**Goal of the exercise**
Starting from the line with "This screenshot has", please copy exactly every line to the end of the listing, but not the pictures.

**Provided data**
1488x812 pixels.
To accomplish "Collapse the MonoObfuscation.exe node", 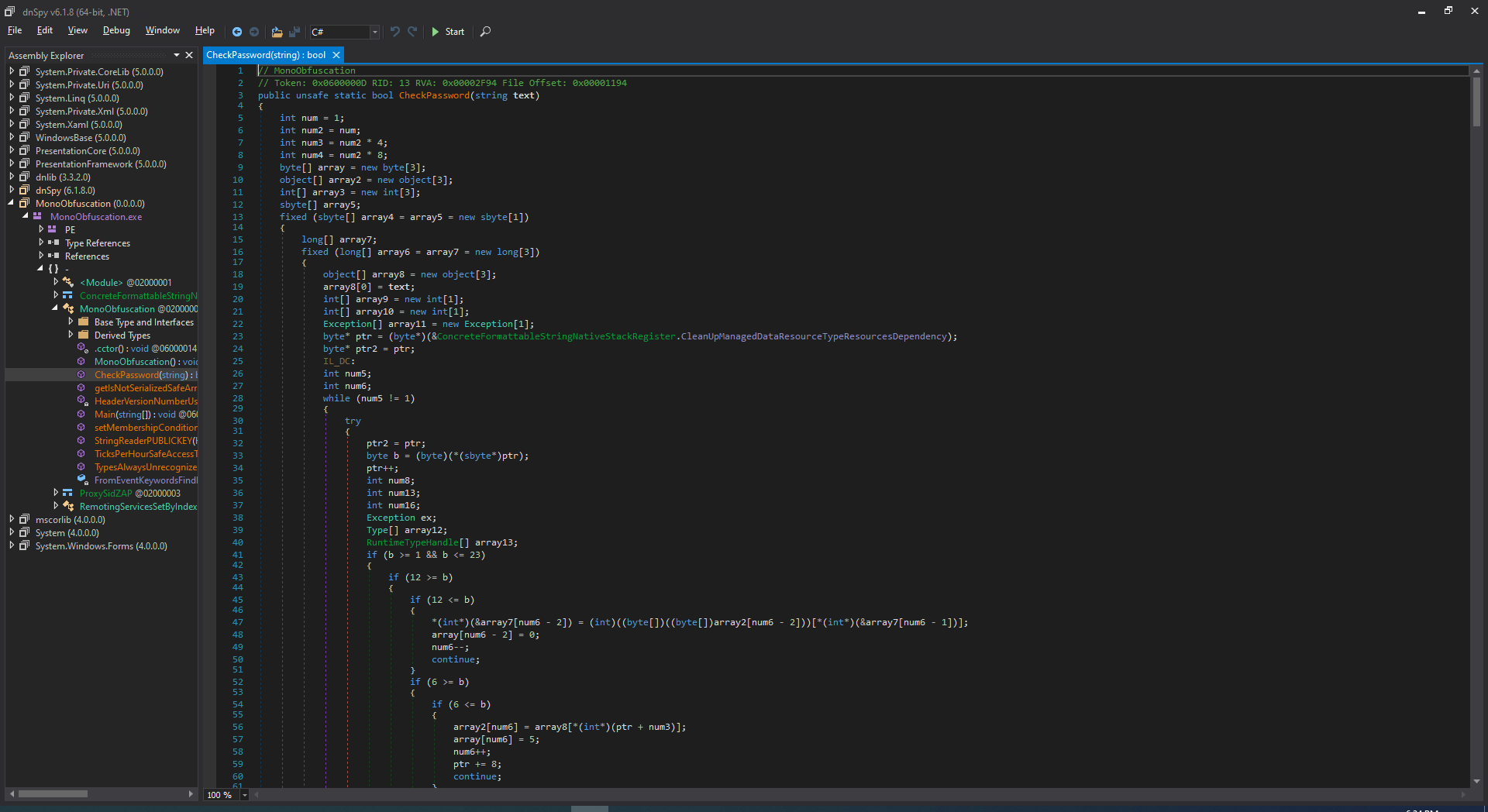I will [26, 216].
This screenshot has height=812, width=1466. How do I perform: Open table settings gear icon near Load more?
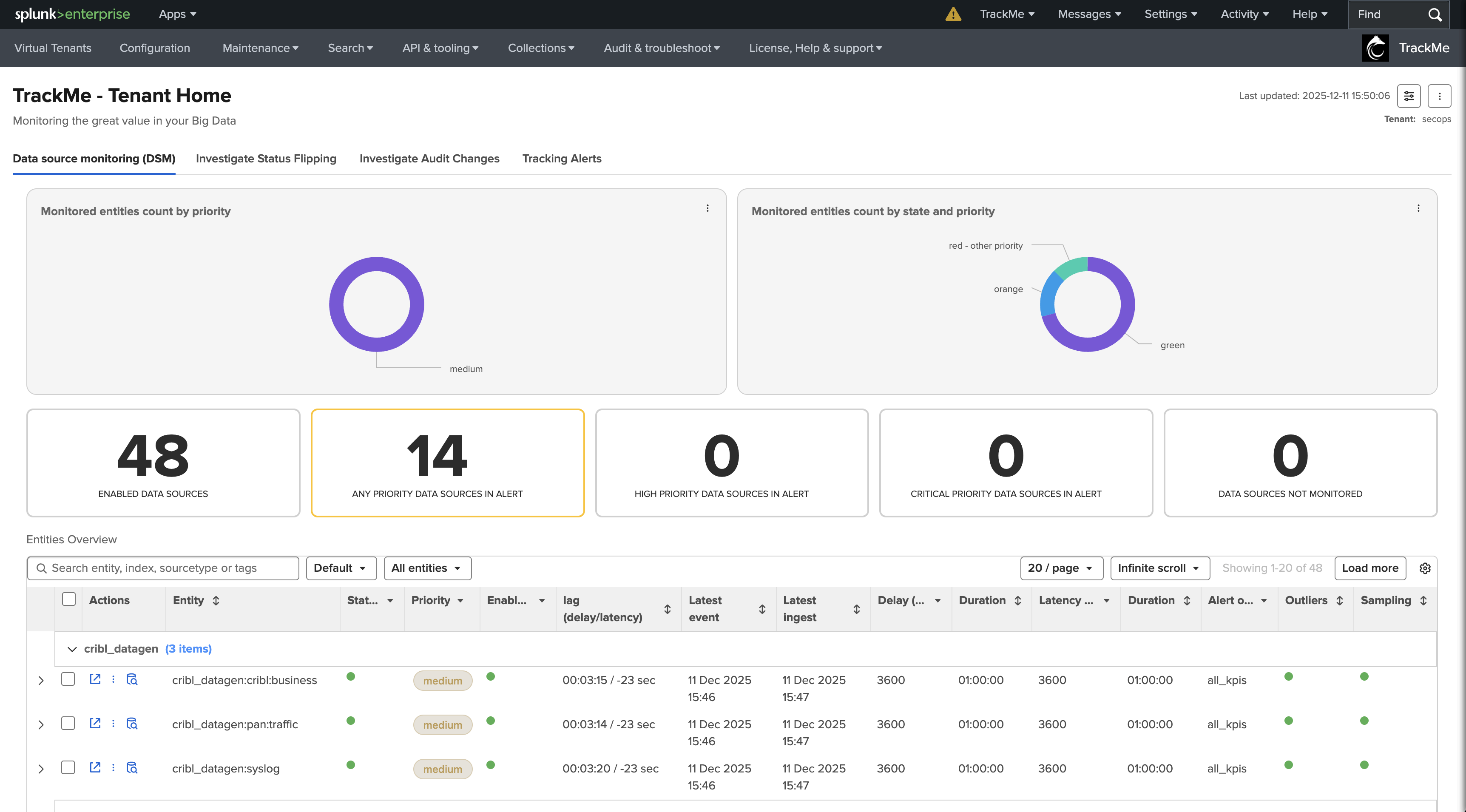click(x=1425, y=568)
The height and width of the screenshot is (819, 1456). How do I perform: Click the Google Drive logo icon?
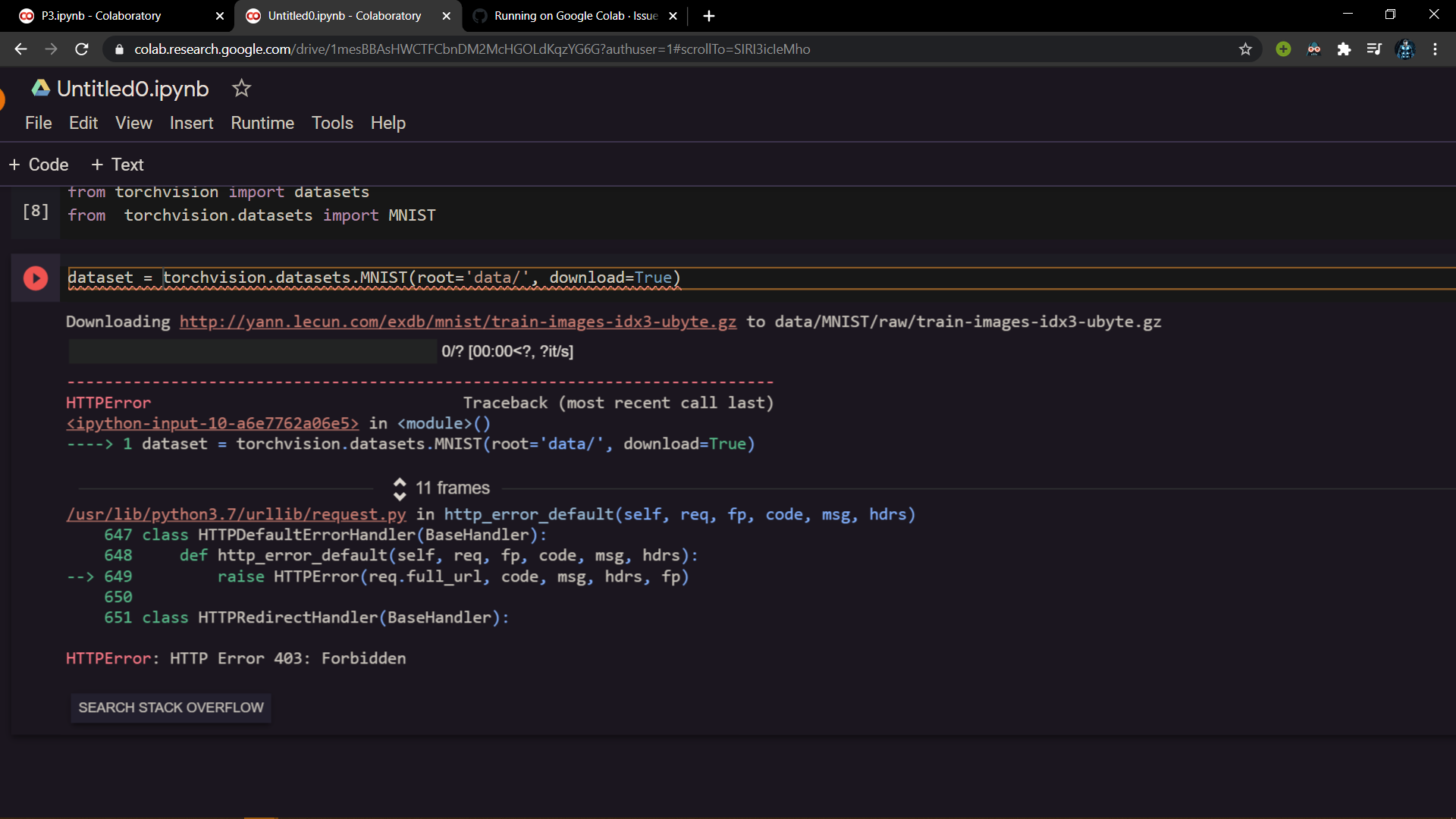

**Exercise output**
This screenshot has height=812, width=1466. How do I perform: Open table settings gear icon near Load more?
click(x=1425, y=568)
The height and width of the screenshot is (819, 1456). How do I perform: Click the Google Drive logo icon?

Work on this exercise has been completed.